Se busca gerente

VIGO

12 oct 2008 . Actualizado a las 02:00 h.

Vivimos tiempos de grandes proyectos. El día que no se nos promete un monolito gigante, nos presentan un nuevo hospital. Si hoy te anuncian la Ciudad del Mar, mañana será la reforma de la praza do Rei y, al otro, una nueva estación ferroviaria con una plaza pública que dejará pequeña a Trafalgar Square.

El futuro, por lo visto, viene cargado de maravillas, que tienen a los vigueses asombrados y que, como no podía ser menos, despiertan ya la envidia de otras ciudades. Tal es el caso de Madrid, que acaba de prohibirle la entrada a Abel Caballero. En una medida sin precedentes, Gallardón ha vetado la presencia del alcalde de Vigo en su ciudad, sin duda celoso de tantos proyectos. Así debemos entender el bando capitalino publicado esta misma semana, que prohíbe la presencia en las calles de hombres-anuncio. Y el hombre-anuncio por antonomasia es, sin duda, nuestro querido regidor.

Dolidos con este feo detalle de Gallardón, hay que reconocer que, en materia publicitaria, somos una superpotencia. Pero, pese a su frecuencia y variedad, en ocasiones los anuncios del Concello llegan a sorprendernos.

Tal es el caso del que pudimos leer el pasado domingo en la sección de Ofertas de Empleo de un diario local. El titular decía así: «Se busca gerente para Fundación Provigo» y anunciaba sueldo según valía. Como quiera que la Fundación Provigo ya tiene un gerente, la oferta no deja de ser pintoresca. Sobre todo, porque no sabemos qué habrá pensado de la misma Rubén López, el actual titular, que si bien ha sido inhabilitado para cargo público por una sentencia judicial, y su marcha se anuncia próxima, resulta bastante feo que tenga que desayunarse viendo cómo su puesto se oferta en el periódico junto a los de «encofrador», «calderero» e «instalador electricista».

Hay cosas que solo pasan en esta ciudad y, desde luego, esto de leer «Se busca gerente para Fundación Provigo» es una de las más sorprendentes. De seguir en esta línea, terminaremos leyendo «Se busca concejal. Coche propio. Salario a convenir» o, incluso, «Importante ayuntamiento de casi 300.000 habitantes busca alcaldes y tenientes de alcalde. Abstenerse curiosos».

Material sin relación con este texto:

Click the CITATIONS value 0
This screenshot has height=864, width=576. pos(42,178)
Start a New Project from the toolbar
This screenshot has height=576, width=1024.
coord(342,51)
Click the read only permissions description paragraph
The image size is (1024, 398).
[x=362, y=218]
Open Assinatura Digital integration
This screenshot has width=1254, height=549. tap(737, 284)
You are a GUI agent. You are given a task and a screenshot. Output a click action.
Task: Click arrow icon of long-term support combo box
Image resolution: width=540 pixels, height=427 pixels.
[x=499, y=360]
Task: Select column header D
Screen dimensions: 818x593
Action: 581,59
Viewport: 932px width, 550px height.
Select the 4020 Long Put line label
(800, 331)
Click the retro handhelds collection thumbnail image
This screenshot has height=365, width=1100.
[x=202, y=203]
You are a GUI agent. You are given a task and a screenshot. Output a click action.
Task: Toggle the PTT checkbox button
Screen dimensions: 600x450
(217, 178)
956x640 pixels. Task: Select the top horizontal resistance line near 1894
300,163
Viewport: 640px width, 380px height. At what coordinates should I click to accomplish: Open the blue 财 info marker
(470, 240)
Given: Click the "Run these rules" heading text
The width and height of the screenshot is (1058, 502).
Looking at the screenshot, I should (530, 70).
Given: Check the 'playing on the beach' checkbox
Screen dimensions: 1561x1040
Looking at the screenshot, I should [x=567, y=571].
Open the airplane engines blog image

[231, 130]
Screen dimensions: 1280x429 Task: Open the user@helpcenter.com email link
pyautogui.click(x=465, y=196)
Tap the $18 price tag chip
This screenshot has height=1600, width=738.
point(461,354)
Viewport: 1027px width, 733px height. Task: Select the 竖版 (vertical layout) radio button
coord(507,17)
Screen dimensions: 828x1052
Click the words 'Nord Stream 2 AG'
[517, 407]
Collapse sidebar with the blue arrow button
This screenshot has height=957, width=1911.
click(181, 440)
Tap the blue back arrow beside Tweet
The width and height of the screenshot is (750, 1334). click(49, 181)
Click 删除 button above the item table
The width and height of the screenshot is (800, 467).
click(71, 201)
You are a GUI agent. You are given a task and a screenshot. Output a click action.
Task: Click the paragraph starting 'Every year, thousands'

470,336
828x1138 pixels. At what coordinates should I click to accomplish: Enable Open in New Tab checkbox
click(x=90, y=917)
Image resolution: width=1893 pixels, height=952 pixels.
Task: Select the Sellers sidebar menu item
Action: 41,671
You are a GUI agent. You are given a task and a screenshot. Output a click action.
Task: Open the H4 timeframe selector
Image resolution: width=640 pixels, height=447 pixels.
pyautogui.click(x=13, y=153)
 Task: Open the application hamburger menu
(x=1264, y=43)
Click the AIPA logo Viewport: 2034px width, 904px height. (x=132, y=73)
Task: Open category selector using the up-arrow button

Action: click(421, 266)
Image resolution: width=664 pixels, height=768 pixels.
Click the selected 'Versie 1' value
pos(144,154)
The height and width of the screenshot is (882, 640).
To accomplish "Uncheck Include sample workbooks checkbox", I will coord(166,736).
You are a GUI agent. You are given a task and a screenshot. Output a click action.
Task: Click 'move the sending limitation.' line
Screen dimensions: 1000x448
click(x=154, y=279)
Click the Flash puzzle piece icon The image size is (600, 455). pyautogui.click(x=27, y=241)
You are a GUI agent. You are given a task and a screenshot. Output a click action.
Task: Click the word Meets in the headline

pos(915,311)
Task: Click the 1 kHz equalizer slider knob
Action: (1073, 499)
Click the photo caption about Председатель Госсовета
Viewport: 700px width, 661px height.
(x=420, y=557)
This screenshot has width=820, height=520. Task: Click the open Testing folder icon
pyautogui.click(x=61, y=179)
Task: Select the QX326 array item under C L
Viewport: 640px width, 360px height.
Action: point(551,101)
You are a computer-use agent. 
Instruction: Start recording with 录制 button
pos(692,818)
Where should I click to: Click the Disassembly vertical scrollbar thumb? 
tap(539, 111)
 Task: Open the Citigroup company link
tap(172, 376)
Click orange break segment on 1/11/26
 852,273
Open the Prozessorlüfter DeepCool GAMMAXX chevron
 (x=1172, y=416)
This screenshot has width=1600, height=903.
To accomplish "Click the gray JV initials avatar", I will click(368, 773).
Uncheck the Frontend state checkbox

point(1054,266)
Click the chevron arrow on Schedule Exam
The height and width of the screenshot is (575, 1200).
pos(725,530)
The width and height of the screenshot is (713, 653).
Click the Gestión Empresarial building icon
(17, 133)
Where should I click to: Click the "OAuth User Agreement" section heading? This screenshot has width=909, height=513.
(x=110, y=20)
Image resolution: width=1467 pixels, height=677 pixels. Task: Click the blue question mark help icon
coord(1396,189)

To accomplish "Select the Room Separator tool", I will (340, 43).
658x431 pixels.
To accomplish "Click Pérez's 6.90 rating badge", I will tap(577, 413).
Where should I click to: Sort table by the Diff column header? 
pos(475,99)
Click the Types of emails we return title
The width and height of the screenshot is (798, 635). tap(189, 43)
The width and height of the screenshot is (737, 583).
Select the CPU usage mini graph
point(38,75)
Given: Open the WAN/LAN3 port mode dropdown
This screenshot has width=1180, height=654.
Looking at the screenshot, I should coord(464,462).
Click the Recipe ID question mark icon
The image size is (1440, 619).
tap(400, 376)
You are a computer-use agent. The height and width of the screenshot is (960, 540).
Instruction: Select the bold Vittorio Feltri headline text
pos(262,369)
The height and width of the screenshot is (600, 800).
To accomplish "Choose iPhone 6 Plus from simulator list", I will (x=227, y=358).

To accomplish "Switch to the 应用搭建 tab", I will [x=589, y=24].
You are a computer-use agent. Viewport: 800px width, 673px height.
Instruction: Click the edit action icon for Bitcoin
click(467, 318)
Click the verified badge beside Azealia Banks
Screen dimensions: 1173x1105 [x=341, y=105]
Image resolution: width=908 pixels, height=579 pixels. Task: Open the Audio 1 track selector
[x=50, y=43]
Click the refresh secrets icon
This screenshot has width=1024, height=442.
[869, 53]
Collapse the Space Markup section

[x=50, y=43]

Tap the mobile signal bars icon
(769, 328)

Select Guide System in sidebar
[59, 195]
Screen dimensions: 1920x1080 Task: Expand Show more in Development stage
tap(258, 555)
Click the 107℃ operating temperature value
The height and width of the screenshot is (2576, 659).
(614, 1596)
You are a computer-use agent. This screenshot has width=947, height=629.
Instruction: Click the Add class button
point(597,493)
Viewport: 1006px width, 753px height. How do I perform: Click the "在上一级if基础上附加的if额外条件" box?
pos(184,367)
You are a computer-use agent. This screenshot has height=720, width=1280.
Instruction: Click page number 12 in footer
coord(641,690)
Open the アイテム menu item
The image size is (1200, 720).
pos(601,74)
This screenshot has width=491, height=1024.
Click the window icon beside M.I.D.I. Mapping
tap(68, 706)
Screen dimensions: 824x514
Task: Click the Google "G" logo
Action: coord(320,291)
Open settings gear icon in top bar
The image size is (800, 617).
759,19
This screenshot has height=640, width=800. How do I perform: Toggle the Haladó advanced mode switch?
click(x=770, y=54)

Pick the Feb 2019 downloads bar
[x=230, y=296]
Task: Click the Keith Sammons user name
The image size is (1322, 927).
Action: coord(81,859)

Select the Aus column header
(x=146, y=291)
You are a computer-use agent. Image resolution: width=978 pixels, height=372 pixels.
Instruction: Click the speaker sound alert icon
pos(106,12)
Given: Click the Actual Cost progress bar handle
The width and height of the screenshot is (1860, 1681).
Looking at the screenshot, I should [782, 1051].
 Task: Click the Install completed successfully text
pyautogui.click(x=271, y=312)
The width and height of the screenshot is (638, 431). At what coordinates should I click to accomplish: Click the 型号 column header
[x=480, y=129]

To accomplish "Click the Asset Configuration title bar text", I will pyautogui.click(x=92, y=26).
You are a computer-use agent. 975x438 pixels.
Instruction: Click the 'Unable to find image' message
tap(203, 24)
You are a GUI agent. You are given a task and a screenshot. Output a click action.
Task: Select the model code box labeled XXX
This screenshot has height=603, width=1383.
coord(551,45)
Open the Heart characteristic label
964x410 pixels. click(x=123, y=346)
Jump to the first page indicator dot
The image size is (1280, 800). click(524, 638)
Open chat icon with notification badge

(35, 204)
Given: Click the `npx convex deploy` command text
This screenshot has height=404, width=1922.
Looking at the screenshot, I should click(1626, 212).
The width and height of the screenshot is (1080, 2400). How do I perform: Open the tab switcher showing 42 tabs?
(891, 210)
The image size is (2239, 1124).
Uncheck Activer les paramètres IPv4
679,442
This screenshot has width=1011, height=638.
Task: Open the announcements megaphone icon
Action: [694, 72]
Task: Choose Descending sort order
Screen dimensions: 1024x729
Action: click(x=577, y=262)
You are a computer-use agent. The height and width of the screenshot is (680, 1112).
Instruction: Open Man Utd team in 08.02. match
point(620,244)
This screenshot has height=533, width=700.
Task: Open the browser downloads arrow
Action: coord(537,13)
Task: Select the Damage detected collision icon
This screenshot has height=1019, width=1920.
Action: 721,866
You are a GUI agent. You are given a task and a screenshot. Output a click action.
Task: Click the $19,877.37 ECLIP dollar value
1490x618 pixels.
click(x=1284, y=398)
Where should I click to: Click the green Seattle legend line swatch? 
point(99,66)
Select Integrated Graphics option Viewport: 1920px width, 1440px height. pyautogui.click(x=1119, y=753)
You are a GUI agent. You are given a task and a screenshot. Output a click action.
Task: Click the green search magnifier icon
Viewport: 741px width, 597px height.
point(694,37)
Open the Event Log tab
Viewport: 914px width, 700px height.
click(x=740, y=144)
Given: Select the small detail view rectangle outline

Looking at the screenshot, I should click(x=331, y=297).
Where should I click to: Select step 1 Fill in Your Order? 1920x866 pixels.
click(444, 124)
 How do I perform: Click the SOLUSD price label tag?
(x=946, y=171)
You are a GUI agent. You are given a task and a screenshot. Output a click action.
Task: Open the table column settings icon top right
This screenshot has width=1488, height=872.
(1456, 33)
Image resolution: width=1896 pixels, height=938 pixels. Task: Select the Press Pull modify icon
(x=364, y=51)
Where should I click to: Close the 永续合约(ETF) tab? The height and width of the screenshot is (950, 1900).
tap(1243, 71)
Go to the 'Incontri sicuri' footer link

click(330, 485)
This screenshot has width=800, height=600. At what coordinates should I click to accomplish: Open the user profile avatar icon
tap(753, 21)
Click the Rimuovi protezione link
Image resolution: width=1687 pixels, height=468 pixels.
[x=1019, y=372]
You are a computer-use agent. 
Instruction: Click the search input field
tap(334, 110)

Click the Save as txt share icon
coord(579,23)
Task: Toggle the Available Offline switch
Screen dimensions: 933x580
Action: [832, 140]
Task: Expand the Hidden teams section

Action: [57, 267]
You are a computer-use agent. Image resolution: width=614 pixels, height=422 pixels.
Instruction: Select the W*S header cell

Llevados de la fiebre de los anuncios, el pasado domingo marcó desde luego un hito histórico. Se dice que, en el franquismo, los ministros temblaban cada vez que veían un policía en una moto. Porque podía traer el telegrama de su destitución. Ahora, en Vigo, ciudad emprendedora, los cargos públicos ya pueden atemorizarse los domingos, leyendo el periódico. «Se busca conselleiro de Medio Rural» y, claro, te sorprendes. Sobre todo si tú eres el conselleiro de Medio Rural.

Claro que todo puede tener una explicación más sencilla. Y que el anuncio de marras no busque, en realidad, «gerente para Fundación Provigo», sino que sea una medida de presión hacia Rubén López. Para que se vaya animando a dejar el despacho. No queremos pensar que, en nuestro Concello, puedan alcanzarse tales cotas de ridículo.